Most folks read my blog through the RSS feed, but those who peruse the web version get to see many different forms of navigational aids to help the user around the website. Since the blog runs on Drupal , I get to deploy all sorts of fun stuff. One example is the Similar Entries module, that uses MySQL’s FULLTEXT similarity to show possibly related posts1. This allows you to jump around on the website reading posts similar to each other, which is especially useful for readers who come in from a search engine result page. For example, they may come in looking for Magic Bus for the iPhone , but given that they’re probable iPhone users, they may be interested in the amusing DIY iPhone Speakers post.

The Timeline Footer

However, given that this blog has amassed about a thousand posts over seven years now, it becomes hard to expose an “overview” of that much information to the reader in a concise manner. Serendipitous browsing can only go so far. Since this is a personal blog, it is interesting to appreciate the chronological aspect of posts. Many blogs have a “calendar archive” to do this, but somehow I find them unappealing; they occupy too much screen space for the amount of information they deliver. My answer to this is a chronological histogram, which shows the frequency of posts over time:

Each bar represents the number of blog posts I posted that month, starting from August 2002 until now2. Moving your mouse over each bar tells you which month it is. This visualization presents many interesting bits of information. On a personal note, it clearly represents many stages of my life. June of 2005 was a great month for my blog — it had the highest number of posts, possibly related to the fact that I had just moved to Bangalore, a city with and active Blogging community. There are noticeable dips that reflect extended periods of travel and bigger projects.

In the background, this is all done by a simple SELECT COUNT(*) FROM nodes GROUP BY month type query. Some smoothing is applied to the counts due to the high variance, for my usage, Height = Log base 4 (frequency) gave me pretty good results. This goes into a PHP block, which is then displayed at the footer of every blog page. The Drupal PHP snippets section is a great place to start to do things like this. Note that the chart is pure HTML / CSS; there is no Javascript involved3.

The Dot Header

Many of my posts are manually categorized using Drupal’s excellent taxonomy system. A traditional solution to this is to create sections, so that the user can easily browse through all my Poems or my nerdy posts. The problem is that this blog contains notes and links to things that I think are “interesting”, a classification that has constantly evolved as my interests have changed over the past decade. Not only is it hard for me to box myself into a fixed set of categories, maintaining the evolution of these categories across 7+ years is not something I want to deal with every day.

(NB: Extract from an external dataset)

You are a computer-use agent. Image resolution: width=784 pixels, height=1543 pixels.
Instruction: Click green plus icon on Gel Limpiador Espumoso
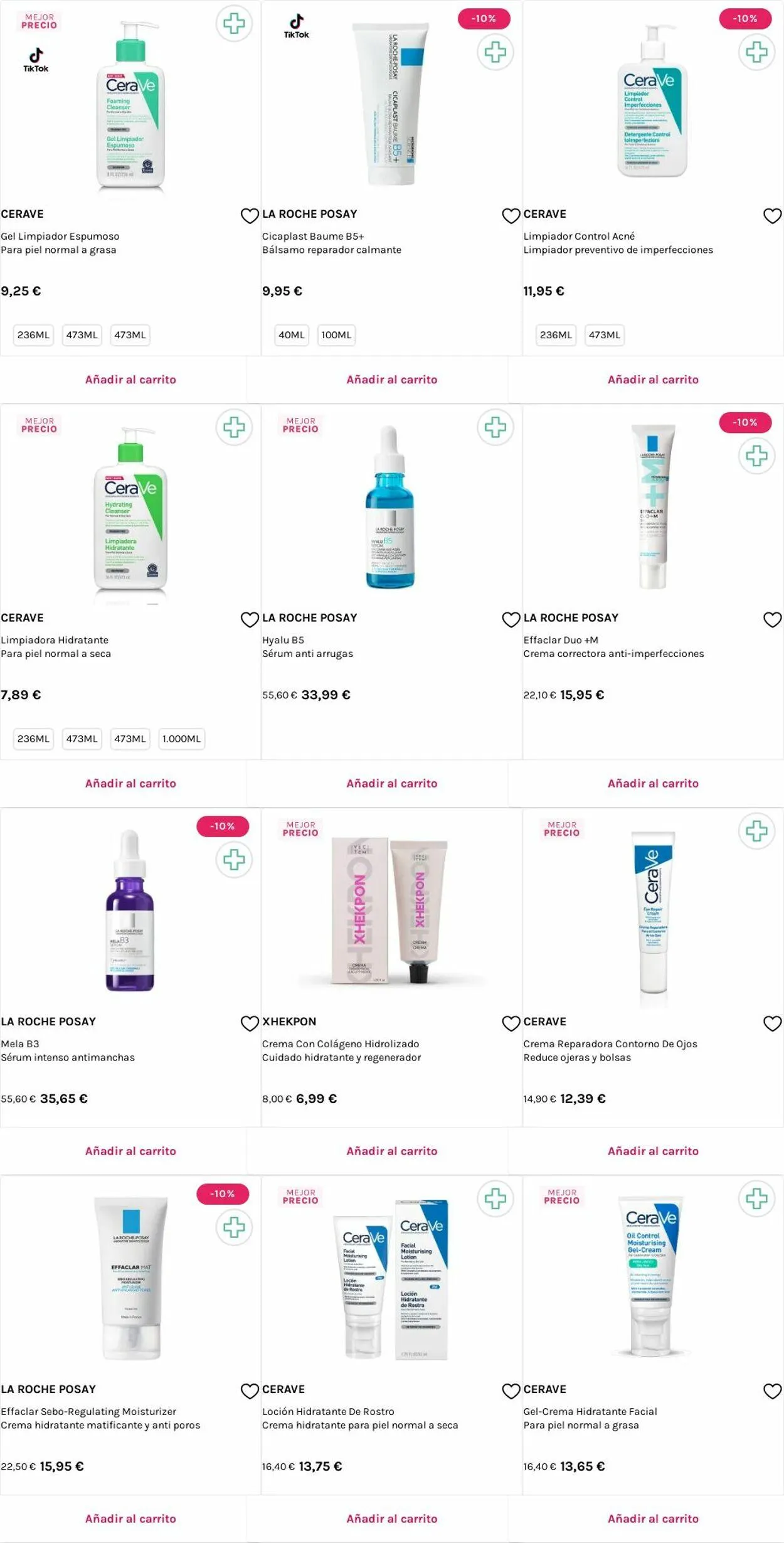[234, 24]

This is where tags and automatic term extraction come in. As you can see in the top footer of the blog mainpage , each dot is a topic, automatically extracted from all posts on the website. I list the top 60 topics in alphabetical order, where each topic is also a valid taxonomy term. The aesthetics are inspired by the RaphaelJS dots demo, but just like the previous visualization, it is done using pure CSS + HTML. The size and color of the dot is based on the number of items that contain that term. Hovering over each dot gives you the label and count for that dot, clicking them takes you to an index of posts with that term. This gives me a concise and maintainable way to tell the user what kinds of things I write about. It also addresses a problem that a lot of my readers have — they either care only about the tech-related posts (click on the biggest purple dot!), or only about the non-tech posts (look for the “poetry” dot in the last row!).

This visualization works by first automatically extracting terms from each post. This is done using the OpenCalais module (I used to previously use Yahoo’s Term Extractor, but switched since it seems Yahoo!‘s extractor is scheduled to be decommissioned soon). The visualization is updated constantly using a cached GROUP BY block similar to the previous visualization, this time grouped on the taxnomy term. This lets me add new posts as often as I like, tags are automatically generated and are reflected in the visualization without me having to do anything.

So that’s it, two simple graphical ways to represent content. I know that the two visualizations aren’t the best thing since sliced bread and probably wont solve World Peace, but it’s an attempt to encourage discoverability of content on the site. Comments are welcome!


Footnotes:

1 I actually created that module (and the CAPTCHA module) over four years ago; they’ve been maintained and overhauled by other good folks since.

2 Arnab’s World is older than that (possibly 1997 — hence the childish name!), but that’s the oldest blog post I could recover.

3 I have nothing against Javascript, it’s just that CSS tends to be easier to manage and usually more responsive. Also, the HTML generated is probably not valid and is SUPER inefficient + ugly. Hopefully I will have time to clean this up sometime in the future.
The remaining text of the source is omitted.